→ **Directions**: Pull every line containing "Given" out of the material below.
START Data extract
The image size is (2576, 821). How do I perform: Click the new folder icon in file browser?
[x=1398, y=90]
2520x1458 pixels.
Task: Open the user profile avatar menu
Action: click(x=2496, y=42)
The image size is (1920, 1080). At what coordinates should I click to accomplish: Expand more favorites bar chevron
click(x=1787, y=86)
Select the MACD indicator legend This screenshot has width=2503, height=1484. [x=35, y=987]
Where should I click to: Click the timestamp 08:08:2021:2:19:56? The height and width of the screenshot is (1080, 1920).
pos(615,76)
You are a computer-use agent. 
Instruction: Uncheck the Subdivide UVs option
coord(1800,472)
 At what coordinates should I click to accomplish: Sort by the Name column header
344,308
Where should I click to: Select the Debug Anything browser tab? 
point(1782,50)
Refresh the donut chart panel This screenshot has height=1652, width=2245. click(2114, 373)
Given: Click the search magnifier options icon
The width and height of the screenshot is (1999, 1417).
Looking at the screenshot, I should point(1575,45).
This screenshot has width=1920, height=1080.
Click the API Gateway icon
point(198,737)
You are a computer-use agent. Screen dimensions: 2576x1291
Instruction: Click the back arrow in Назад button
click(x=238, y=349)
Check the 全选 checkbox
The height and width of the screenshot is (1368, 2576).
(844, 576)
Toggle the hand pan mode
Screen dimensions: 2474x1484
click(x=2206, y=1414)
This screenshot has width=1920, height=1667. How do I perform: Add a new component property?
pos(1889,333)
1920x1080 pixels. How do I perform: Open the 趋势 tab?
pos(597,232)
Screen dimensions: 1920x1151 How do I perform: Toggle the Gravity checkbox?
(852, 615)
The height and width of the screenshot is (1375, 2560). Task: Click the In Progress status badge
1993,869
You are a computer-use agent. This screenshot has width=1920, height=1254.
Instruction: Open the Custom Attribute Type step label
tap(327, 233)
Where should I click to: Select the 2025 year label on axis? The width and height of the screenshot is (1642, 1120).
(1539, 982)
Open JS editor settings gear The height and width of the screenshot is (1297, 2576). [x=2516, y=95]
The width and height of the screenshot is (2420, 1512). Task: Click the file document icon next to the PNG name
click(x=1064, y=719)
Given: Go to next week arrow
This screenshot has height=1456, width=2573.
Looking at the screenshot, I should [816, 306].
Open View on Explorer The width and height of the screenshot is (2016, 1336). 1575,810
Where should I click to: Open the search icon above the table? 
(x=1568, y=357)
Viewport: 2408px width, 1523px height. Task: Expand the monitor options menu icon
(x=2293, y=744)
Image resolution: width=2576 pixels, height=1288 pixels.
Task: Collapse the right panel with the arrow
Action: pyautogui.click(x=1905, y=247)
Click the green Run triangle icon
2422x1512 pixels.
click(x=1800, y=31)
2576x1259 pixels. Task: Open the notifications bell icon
END Data extract
→ **Task result**:
Given: Click the search magnifier options icon
Given: Go to next week arrow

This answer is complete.